» **Instructions to follow**
Please repeat exactly the lines from the one containing "Task: Select the Data Presensi cube icon" through the last line of the records below, leaving out any pictures.

» **Entries shown**
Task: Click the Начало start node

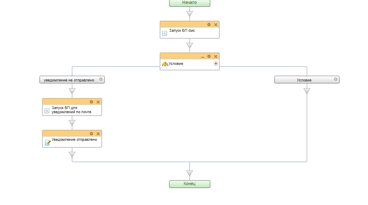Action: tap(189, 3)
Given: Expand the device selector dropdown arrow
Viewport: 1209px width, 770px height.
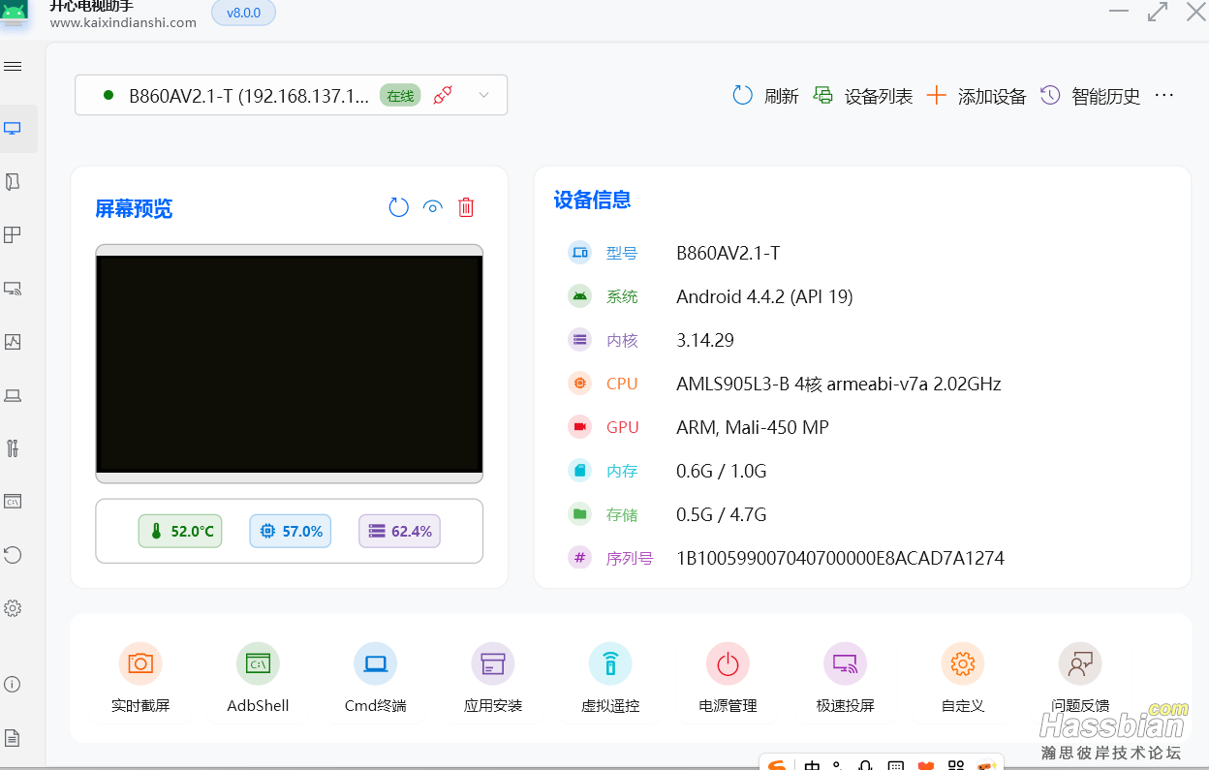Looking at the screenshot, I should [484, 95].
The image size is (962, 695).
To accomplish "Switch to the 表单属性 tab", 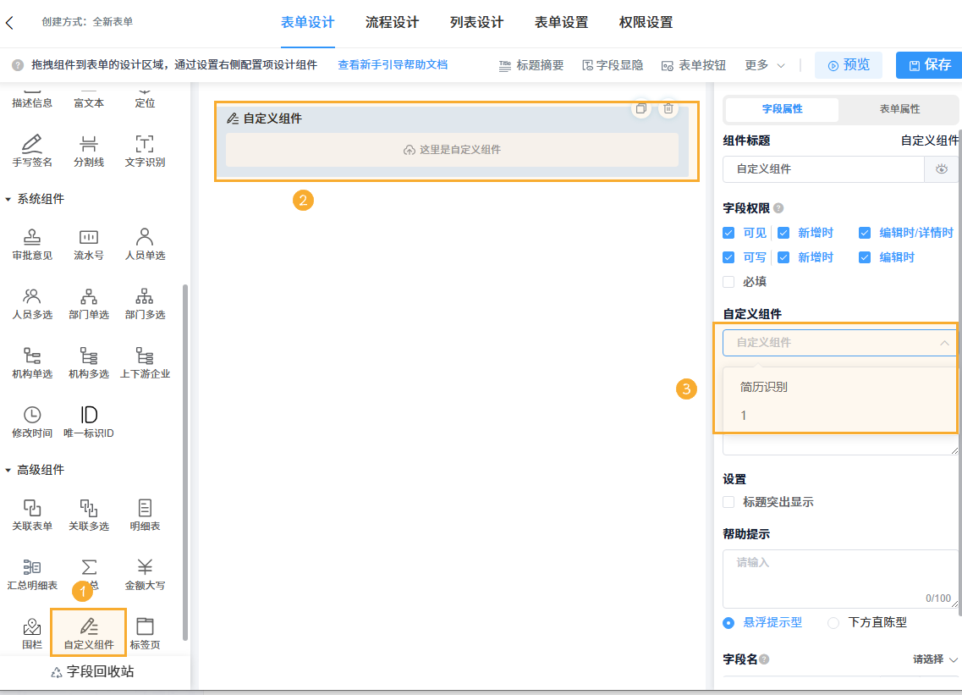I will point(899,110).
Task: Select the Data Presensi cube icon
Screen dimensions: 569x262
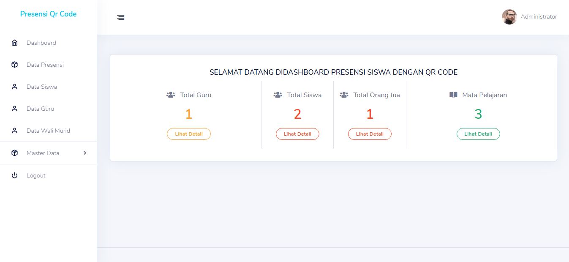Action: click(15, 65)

» **Written response**
Task: Select the Data Presensi cube icon
Screen dimensions: 569x262
Action: click(15, 65)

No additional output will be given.